> _WHAT YOU ARE ASKED TO DO_: Write out the data exactly, every line included.

######

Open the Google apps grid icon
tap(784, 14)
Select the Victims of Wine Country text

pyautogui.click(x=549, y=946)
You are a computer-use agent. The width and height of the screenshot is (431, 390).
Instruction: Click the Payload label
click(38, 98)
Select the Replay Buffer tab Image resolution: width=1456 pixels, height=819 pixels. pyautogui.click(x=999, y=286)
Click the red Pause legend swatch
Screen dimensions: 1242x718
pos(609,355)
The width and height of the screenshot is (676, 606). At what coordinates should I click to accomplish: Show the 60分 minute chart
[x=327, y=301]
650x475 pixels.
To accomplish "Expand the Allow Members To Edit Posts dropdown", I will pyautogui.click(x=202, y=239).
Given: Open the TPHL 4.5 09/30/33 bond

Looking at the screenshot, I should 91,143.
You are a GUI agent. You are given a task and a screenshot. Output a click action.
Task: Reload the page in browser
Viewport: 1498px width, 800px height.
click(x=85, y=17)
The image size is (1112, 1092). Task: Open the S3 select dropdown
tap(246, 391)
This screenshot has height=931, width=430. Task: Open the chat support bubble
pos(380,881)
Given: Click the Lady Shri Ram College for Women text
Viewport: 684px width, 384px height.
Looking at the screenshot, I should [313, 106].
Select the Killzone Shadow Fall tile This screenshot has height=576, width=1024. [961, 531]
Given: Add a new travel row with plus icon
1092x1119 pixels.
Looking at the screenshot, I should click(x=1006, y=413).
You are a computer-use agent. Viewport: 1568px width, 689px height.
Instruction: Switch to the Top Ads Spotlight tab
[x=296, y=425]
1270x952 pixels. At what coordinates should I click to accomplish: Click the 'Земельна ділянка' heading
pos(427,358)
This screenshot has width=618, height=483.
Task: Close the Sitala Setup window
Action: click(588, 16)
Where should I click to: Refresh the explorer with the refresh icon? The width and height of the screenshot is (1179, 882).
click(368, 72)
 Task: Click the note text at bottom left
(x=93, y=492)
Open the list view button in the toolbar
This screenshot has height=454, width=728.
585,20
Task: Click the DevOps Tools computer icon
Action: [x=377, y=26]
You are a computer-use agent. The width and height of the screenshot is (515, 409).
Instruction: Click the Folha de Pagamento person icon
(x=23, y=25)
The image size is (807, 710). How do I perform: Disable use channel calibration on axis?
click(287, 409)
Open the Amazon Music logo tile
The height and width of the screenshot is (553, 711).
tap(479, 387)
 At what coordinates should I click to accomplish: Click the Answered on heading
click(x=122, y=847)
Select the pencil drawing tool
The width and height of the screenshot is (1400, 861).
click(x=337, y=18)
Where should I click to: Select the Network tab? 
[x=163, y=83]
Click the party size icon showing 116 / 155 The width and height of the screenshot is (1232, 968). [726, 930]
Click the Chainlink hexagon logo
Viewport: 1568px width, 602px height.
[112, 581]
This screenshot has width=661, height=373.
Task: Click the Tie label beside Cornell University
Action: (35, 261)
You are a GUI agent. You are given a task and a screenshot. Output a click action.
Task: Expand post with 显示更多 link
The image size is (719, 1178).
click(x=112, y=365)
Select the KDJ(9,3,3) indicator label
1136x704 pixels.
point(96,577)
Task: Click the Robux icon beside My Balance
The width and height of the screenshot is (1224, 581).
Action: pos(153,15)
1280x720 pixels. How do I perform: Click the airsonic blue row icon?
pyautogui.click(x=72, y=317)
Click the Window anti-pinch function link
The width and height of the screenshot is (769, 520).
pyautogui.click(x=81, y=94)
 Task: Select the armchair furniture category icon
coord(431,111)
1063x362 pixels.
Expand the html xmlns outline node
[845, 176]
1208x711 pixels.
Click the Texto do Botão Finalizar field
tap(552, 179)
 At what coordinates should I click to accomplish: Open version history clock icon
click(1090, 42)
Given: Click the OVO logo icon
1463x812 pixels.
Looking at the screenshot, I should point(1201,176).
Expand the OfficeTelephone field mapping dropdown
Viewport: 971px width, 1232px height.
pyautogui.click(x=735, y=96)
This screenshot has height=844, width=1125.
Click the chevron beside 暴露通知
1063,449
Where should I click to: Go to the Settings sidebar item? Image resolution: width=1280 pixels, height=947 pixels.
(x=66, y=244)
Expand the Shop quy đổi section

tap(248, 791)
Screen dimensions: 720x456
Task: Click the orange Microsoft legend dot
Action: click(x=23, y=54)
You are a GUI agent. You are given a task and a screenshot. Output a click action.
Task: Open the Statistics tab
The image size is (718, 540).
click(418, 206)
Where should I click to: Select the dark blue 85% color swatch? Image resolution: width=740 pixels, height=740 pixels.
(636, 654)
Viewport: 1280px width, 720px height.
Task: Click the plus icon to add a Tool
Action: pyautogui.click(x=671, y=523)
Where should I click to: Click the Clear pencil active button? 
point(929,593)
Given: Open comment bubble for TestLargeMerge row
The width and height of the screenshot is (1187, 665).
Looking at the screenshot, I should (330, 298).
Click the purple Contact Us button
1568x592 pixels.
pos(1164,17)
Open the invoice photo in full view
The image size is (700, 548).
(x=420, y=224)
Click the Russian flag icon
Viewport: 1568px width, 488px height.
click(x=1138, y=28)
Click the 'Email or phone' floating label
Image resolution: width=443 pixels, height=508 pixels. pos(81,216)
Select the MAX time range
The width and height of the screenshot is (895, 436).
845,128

######

> _EXERCISE RESULT_:
Open the Google apps grid icon
tap(784, 14)
Select the Victims of Wine Country text

pyautogui.click(x=549, y=946)
You are a computer-use agent. The width and height of the screenshot is (431, 390).
Instruction: Click the Payload label
click(38, 98)
Select the Replay Buffer tab Image resolution: width=1456 pixels, height=819 pixels. pyautogui.click(x=999, y=286)
Click the red Pause legend swatch
Screen dimensions: 1242x718
pos(609,355)
The width and height of the screenshot is (676, 606). At what coordinates should I click to accomplish: Show the 60分 minute chart
[x=327, y=301]
650x475 pixels.
To accomplish "Expand the Allow Members To Edit Posts dropdown", I will pyautogui.click(x=202, y=239).
Given: Open the TPHL 4.5 09/30/33 bond

Looking at the screenshot, I should 91,143.
You are a GUI agent. You are given a task and a screenshot. Output a click action.
Task: Reload the page in browser
Viewport: 1498px width, 800px height.
click(x=85, y=17)
The image size is (1112, 1092). Task: Open the S3 select dropdown
tap(246, 391)
This screenshot has height=931, width=430. Task: Open the chat support bubble
pos(380,881)
Given: Click the Lady Shri Ram College for Women text
Viewport: 684px width, 384px height.
Looking at the screenshot, I should [313, 106].
Select the Killzone Shadow Fall tile This screenshot has height=576, width=1024. [961, 531]
Given: Add a new travel row with plus icon
1092x1119 pixels.
Looking at the screenshot, I should click(x=1006, y=413).
You are a computer-use agent. Viewport: 1568px width, 689px height.
Instruction: Switch to the Top Ads Spotlight tab
[x=296, y=425]
1270x952 pixels. At what coordinates should I click to accomplish: Click the 'Земельна ділянка' heading
pos(427,358)
This screenshot has width=618, height=483.
Task: Close the Sitala Setup window
Action: click(588, 16)
Where should I click to: Refresh the explorer with the refresh icon? The width and height of the screenshot is (1179, 882).
click(368, 72)
 Task: Click the note text at bottom left
(x=93, y=492)
Open the list view button in the toolbar
This screenshot has height=454, width=728.
585,20
Task: Click the DevOps Tools computer icon
Action: [x=377, y=26]
You are a computer-use agent. The width and height of the screenshot is (515, 409).
Instruction: Click the Folha de Pagamento person icon
(x=23, y=25)
The image size is (807, 710). How do I perform: Disable use channel calibration on axis?
click(287, 409)
Open the Amazon Music logo tile
The height and width of the screenshot is (553, 711).
tap(479, 387)
 At what coordinates should I click to accomplish: Click the Answered on heading
click(x=122, y=847)
Select the pencil drawing tool
The width and height of the screenshot is (1400, 861).
click(x=337, y=18)
Where should I click to: Select the Network tab? 
[x=163, y=83]
Click the party size icon showing 116 / 155 The width and height of the screenshot is (1232, 968). [726, 930]
Click the Chainlink hexagon logo
Viewport: 1568px width, 602px height.
[112, 581]
This screenshot has width=661, height=373.
Task: Click the Tie label beside Cornell University
Action: (35, 261)
You are a GUI agent. You are given a task and a screenshot. Output a click action.
Task: Expand post with 显示更多 link
The image size is (719, 1178).
click(x=112, y=365)
Select the KDJ(9,3,3) indicator label
1136x704 pixels.
point(96,577)
Task: Click the Robux icon beside My Balance
The width and height of the screenshot is (1224, 581).
Action: pos(153,15)
1280x720 pixels. How do I perform: Click the airsonic blue row icon?
pyautogui.click(x=72, y=317)
Click the Window anti-pinch function link
The width and height of the screenshot is (769, 520).
pyautogui.click(x=81, y=94)
 Task: Select the armchair furniture category icon
coord(431,111)
1063x362 pixels.
Expand the html xmlns outline node
[845, 176]
1208x711 pixels.
Click the Texto do Botão Finalizar field
tap(552, 179)
 At what coordinates should I click to accomplish: Open version history clock icon
click(1090, 42)
Given: Click the OVO logo icon
1463x812 pixels.
Looking at the screenshot, I should point(1201,176).
Expand the OfficeTelephone field mapping dropdown
Viewport: 971px width, 1232px height.
pyautogui.click(x=735, y=96)
This screenshot has height=844, width=1125.
Click the chevron beside 暴露通知
1063,449
Where should I click to: Go to the Settings sidebar item? Image resolution: width=1280 pixels, height=947 pixels.
(x=66, y=244)
Expand the Shop quy đổi section

tap(248, 791)
Screen dimensions: 720x456
Task: Click the orange Microsoft legend dot
Action: click(x=23, y=54)
You are a GUI agent. You are given a task and a screenshot. Output a click action.
Task: Open the Statistics tab
The image size is (718, 540).
click(418, 206)
Where should I click to: Select the dark blue 85% color swatch? Image resolution: width=740 pixels, height=740 pixels.
(636, 654)
Viewport: 1280px width, 720px height.
Task: Click the plus icon to add a Tool
Action: pyautogui.click(x=671, y=523)
Where should I click to: Click the Clear pencil active button? 
point(929,593)
Given: Open comment bubble for TestLargeMerge row
The width and height of the screenshot is (1187, 665).
Looking at the screenshot, I should (330, 298).
Click the purple Contact Us button
1568x592 pixels.
pos(1164,17)
Open the invoice photo in full view
The image size is (700, 548).
(x=420, y=224)
Click the Russian flag icon
Viewport: 1568px width, 488px height.
click(x=1138, y=28)
Click the 'Email or phone' floating label
Image resolution: width=443 pixels, height=508 pixels. pos(81,216)
Select the MAX time range
The width and height of the screenshot is (895, 436).
845,128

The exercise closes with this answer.